このように、うちには怠け心、外にはさまざまな誘惑、その中にあって、屈せず自己を律するには、よほどの強い意志と勇気が必要です。
そして、その意志と勇気をもって戦う相手は、自分自身なのです。おのれの怠惰心、おのれの弱さを完膚無きまでにやっつける覚悟がなくては、戦いに勝てません。それはいってみれば、われわれ自身の中にある堕落しようとする心と、向上しようとする心の戦いであり、葛藤であります。
そのような心の葛藤をもたない、優等生的人間がいます。彼は外界の誘惑を何ら感じることなく、「われ関せず焉」としておのれの道を邁進していきます。彼はある意味では立派です。しかし、ある意味では、かわいそうな人間です。というのは、心の葛藤のない人間に真の成長はないからです。

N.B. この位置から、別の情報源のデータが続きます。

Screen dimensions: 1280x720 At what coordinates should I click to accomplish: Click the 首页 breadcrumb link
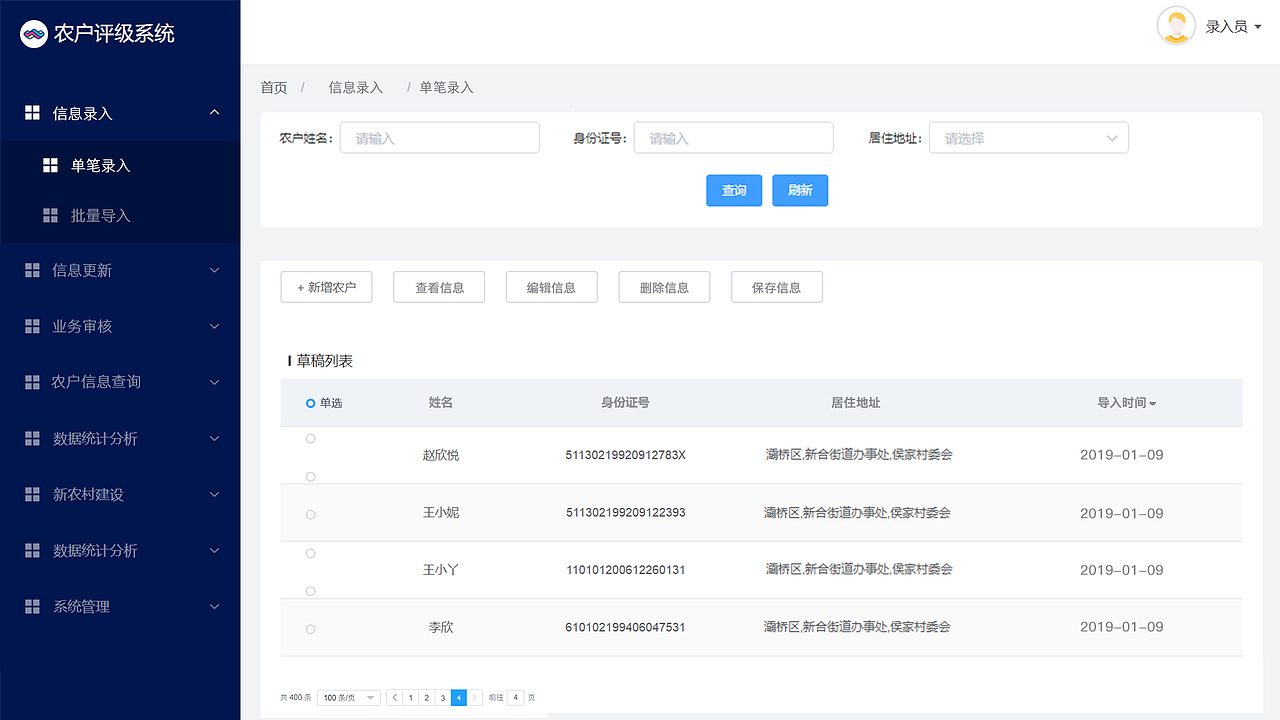273,87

先日、ある問題生徒の反省文を読んでいたら、次のような箇所に遭遇しました。「自分の心の中には、他人の迷惑を顧みない、自分だけよければというエゴイスティックな一面があって、我ながら嫌になる。果たして、自分は立ち直れるだろうか。」そのとき私はかれに言ったのですが、自分の弱点を自覚すればこそ、それと対決し、それを克服しようとして、自制心が生まれ、自分をコントロールする能力が身につくのです。弱点がなければ、それを克服しようとする努力もないのです。弱さにうち勝ったとき、人は真に強い人間になれるのです。不完全だからこそ、人間は完全になれるのです。
ある人は、人間の弱点を真珠にたとえました。真珠貝は、柔らかい貝の肉の間に小石を入れられると、痛くてしようがない。体内の異物である小石を包み込み、同化しようと成分を出しているうちに、小石はやがて光り輝く真珠になる。心の中の弱点や欠点という小石を抱えていればこそ、やがて素晴らしい真珠を生み出すことができるのです。
9月には、生徒諸君の一人ひとりが素晴らしい真珠をもって登校することを期待しています。